* _EXTRACT TO READ_
+===+

SUMMARY OF THE INVENTION
[0011] It is therefore an object of the present invention to
provide a scheme for interactive video manipulation and display of
a moving object on a background image, which is capable of
expressing an object image interactively at positions sequentially
occupied by the object on the background image in such cases where
the object exhibits a series of actions within the background
image, by removing restrictions of the prior art.
[0012] It is another object of the present invention to provide a
scheme for interactive video manipulation and display capable of
realizing a variable speed video playback with a playback speed
different from a normal one in which, when a user specifies the
playback start and end points visually, a playback speed is set up
from a continuous range according to a time taken in specifying the
playback start and end points while the frequency variation of
sounds at a time of fast or slow playback is suppressed.
[0013] According to one aspect of the present invention there is
provided an apparatus for interactive video manipulation and
display, comprising: a background image storage unit for storing a
background image; a display unit for displaying the background
image stored in the background image storage unit; a partial image
storage unit for storing partial images which are set in
correspondence to spatial positions on the background image and
representing an object moving on the background image; a setting
unit for setting a manipulation target spatial position on a screen
of the display unit; a specifying unit for uniquely specifying a
partial image to be synthesized and displayed according to the
manipulation target spatial position set by the setting unit; and a
synthesis display unit for reading out the partial image as
specified by the specifying unit from the partial image storage
unit, and synthesizing and displaying the partial image at the
manipulation target spatial position on the background image
displayed by the display unit.
[0014] According to another aspect of the present invention there
is provided a method for interactive video manipulation and
display, comprising the steps of: reading out a background image
stored in a background image storage unit and displaying the
background image on a screen; setting a manipulation target spatial
position on the screen; uniquely specifying a partial image to be
synthesized and displayed from partial images which are set in
correspondence to spatial positions on the background image and
representing an object moving on the background image, according to
the manipulation target spatial position set by the setting step;
and reading out the partial image as specified by the specifying
step from a partial image storage unit, and synthesizing and
displaying the partial image at the manipulation target spatial
position on the background image.

+===+

* _WHAT IS NEEDED_
Using the invention summary, explain in one to three sentences how the playback speed is chosen in the variable speed video playback scheme. Nothing in the listing that comes next is used here.

+===+

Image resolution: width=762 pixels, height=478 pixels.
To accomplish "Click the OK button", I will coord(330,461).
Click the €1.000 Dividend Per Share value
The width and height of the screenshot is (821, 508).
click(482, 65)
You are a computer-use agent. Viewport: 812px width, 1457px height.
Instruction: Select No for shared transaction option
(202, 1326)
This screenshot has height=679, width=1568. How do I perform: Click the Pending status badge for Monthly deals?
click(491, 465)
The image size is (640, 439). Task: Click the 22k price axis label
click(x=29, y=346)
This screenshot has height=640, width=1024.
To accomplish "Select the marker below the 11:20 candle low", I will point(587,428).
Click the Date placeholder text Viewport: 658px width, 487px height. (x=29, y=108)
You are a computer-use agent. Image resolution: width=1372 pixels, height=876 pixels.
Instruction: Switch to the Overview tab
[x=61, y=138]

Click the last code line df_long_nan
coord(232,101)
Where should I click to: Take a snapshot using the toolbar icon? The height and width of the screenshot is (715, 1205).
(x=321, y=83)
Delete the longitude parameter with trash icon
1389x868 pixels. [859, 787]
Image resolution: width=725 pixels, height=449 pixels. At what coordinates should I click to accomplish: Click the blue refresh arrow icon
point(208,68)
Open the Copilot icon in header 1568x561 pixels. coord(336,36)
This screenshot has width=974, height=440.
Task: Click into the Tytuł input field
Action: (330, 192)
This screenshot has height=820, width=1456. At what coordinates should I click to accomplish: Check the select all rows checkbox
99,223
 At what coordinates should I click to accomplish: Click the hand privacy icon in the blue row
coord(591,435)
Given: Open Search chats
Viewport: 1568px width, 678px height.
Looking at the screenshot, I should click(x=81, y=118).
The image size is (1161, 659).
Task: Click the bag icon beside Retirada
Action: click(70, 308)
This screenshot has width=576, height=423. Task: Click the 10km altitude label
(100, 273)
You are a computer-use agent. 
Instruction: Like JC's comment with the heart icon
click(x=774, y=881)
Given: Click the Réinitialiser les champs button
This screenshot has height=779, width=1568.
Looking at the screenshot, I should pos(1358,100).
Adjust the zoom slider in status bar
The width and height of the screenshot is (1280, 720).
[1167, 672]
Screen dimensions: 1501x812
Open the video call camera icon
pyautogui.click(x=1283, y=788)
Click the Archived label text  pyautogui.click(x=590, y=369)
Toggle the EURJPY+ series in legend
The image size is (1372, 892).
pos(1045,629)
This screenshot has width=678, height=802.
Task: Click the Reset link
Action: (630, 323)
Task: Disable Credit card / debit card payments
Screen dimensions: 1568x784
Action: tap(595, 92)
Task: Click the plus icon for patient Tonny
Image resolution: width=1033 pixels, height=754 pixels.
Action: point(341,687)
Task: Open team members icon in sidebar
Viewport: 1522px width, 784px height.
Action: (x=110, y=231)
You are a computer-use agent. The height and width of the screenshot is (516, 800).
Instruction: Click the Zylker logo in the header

+===+

* _OUTPUT FOR THIS EXERCISE_
The playback speed is set from a continuous range according to the time the user takes to specify the playback start and end points. The shift in sound frequency that comes with fast or slow playback is kept down.